What you need to do: Give again only those lines from the start of the entries through the line holding "Когда ехать в", leaving them as they are.

[[ Material to process, beginning ]]

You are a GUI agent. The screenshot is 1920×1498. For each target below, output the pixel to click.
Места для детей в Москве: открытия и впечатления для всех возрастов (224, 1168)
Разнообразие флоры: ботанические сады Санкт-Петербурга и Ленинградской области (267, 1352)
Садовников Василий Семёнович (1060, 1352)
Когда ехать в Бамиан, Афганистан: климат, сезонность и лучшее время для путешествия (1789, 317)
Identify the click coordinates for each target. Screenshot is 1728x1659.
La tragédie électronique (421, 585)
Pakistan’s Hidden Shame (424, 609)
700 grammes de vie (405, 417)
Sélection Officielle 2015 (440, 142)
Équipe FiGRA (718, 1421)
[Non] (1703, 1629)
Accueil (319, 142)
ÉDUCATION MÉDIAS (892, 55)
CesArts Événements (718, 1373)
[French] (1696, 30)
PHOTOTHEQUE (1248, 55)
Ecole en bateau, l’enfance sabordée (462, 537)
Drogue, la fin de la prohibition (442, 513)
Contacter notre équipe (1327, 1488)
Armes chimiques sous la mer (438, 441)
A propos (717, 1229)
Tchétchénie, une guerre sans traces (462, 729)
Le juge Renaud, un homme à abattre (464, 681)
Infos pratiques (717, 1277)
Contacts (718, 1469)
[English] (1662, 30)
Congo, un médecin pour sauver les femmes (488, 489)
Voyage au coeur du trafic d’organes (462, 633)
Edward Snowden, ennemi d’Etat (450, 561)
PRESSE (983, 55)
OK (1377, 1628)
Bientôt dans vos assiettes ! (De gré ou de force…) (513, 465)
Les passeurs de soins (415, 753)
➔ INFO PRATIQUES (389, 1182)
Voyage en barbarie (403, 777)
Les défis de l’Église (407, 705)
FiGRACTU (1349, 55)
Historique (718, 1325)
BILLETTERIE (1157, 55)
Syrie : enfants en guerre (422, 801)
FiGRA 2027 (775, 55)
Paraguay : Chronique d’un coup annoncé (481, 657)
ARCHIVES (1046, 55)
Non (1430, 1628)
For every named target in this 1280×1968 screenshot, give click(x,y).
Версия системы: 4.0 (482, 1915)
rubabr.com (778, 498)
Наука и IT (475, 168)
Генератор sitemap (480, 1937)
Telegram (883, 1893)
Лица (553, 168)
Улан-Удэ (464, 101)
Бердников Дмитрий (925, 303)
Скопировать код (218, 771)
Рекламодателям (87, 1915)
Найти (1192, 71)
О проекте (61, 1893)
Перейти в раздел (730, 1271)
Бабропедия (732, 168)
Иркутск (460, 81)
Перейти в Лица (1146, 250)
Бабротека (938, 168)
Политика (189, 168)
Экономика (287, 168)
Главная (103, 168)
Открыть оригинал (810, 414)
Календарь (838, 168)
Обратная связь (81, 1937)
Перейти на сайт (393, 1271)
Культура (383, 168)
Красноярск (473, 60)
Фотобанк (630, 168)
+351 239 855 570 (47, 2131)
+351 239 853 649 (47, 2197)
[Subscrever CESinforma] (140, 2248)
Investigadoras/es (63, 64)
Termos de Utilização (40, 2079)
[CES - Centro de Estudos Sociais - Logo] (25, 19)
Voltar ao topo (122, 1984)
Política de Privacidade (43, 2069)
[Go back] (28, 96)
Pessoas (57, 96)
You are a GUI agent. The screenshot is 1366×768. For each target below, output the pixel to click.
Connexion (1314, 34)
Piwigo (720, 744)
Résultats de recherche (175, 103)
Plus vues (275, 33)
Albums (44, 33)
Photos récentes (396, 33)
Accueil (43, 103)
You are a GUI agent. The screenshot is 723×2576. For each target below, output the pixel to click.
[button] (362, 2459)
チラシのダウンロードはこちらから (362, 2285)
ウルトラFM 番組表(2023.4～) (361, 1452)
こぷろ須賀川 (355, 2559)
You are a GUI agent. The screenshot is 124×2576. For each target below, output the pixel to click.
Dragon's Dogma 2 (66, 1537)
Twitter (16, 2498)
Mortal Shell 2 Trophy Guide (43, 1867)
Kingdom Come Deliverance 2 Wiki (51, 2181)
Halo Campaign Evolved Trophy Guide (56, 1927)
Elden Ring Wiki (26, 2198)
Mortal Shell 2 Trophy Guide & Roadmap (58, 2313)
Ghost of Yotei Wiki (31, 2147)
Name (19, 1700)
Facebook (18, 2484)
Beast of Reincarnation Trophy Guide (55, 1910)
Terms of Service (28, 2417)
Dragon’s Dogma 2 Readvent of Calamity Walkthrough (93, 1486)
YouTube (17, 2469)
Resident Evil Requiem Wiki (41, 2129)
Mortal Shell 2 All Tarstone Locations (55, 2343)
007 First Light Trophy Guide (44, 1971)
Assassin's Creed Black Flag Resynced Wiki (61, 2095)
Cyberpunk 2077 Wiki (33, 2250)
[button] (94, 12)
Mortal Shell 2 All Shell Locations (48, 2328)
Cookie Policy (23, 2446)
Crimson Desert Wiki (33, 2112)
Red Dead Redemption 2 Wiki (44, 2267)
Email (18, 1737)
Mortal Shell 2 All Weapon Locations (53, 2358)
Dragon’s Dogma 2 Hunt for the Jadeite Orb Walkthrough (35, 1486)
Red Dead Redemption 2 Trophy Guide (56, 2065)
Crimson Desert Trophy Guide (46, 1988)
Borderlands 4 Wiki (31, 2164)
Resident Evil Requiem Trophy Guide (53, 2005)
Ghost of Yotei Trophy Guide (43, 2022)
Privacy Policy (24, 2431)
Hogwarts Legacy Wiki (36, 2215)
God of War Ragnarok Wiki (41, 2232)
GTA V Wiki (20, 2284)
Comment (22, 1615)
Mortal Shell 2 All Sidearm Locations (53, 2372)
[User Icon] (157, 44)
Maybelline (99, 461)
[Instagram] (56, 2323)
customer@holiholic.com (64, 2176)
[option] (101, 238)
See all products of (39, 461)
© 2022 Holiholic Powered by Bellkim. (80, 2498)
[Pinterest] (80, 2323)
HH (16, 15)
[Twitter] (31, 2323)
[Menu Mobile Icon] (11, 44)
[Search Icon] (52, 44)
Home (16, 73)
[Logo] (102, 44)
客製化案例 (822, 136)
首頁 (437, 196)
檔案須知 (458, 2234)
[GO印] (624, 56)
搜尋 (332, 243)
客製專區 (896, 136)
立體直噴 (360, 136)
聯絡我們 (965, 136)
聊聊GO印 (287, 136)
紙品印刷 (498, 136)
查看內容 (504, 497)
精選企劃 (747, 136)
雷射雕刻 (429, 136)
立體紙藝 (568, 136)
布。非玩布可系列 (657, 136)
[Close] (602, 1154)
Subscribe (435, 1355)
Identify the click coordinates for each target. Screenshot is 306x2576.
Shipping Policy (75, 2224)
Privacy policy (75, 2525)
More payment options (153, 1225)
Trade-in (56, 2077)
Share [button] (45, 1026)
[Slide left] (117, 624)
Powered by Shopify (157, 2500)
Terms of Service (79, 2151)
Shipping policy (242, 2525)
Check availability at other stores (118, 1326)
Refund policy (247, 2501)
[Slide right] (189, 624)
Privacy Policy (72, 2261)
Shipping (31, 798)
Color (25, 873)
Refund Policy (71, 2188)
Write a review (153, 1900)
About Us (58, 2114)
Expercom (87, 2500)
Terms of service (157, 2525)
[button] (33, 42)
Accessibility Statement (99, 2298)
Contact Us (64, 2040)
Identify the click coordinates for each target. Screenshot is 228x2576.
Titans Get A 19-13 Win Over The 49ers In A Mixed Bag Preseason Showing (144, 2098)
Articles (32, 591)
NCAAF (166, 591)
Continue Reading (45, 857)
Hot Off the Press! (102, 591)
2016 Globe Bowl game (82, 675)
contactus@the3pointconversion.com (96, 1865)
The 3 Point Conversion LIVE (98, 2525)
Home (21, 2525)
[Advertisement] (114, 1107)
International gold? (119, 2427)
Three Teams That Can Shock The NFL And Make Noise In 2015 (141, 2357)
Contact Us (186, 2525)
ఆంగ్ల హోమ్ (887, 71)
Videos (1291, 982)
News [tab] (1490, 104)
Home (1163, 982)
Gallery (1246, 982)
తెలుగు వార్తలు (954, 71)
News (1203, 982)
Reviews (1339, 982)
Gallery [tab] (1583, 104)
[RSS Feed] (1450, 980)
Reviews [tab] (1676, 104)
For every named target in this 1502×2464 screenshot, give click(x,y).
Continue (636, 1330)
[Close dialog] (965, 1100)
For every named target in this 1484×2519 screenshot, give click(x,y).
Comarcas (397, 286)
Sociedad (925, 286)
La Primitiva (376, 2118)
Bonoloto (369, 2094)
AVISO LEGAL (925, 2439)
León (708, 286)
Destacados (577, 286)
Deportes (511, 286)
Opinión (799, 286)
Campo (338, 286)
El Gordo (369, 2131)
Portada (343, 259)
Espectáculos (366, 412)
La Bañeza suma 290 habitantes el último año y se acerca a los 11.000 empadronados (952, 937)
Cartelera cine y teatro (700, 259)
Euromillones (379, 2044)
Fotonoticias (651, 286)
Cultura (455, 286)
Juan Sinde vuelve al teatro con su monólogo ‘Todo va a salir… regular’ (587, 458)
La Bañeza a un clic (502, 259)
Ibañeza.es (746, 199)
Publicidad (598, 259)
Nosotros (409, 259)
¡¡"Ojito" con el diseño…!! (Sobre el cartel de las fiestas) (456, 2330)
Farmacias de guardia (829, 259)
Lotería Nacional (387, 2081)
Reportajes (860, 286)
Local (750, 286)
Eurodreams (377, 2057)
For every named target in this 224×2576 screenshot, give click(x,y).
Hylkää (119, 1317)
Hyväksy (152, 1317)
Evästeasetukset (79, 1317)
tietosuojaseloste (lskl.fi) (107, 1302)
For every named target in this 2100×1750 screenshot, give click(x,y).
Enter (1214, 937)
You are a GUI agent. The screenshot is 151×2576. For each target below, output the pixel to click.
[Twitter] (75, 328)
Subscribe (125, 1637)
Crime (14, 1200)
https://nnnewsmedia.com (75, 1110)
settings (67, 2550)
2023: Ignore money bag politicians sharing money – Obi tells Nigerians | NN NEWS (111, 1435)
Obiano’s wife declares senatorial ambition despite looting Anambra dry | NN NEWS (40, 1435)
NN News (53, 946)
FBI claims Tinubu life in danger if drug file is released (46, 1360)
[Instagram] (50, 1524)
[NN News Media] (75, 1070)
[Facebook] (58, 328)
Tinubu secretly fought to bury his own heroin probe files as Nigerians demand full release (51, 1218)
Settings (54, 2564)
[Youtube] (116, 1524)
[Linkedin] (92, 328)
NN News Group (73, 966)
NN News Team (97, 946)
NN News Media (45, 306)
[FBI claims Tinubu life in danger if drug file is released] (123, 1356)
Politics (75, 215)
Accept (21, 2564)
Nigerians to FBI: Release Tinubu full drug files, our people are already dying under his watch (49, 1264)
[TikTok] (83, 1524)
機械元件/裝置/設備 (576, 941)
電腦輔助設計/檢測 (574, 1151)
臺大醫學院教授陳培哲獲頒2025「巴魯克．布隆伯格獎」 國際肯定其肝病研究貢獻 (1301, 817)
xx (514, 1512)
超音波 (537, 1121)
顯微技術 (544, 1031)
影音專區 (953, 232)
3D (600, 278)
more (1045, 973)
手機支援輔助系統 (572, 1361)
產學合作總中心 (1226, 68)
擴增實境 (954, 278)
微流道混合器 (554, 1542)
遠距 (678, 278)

[[ Material to process, end ]]

Answer box:
You are a GUI agent. The screenshot is 1920×1498. For each target below, output the pixel to click.
Места для детей в Москве: открытия и впечатления для всех возрастов (224, 1168)
Разнообразие флоры: ботанические сады Санкт-Петербурга и Ленинградской области (267, 1352)
Садовников Василий Семёнович (1060, 1352)
Когда ехать в Бамиан, Афганистан: климат, сезонность и лучшее время для путешествия (1789, 317)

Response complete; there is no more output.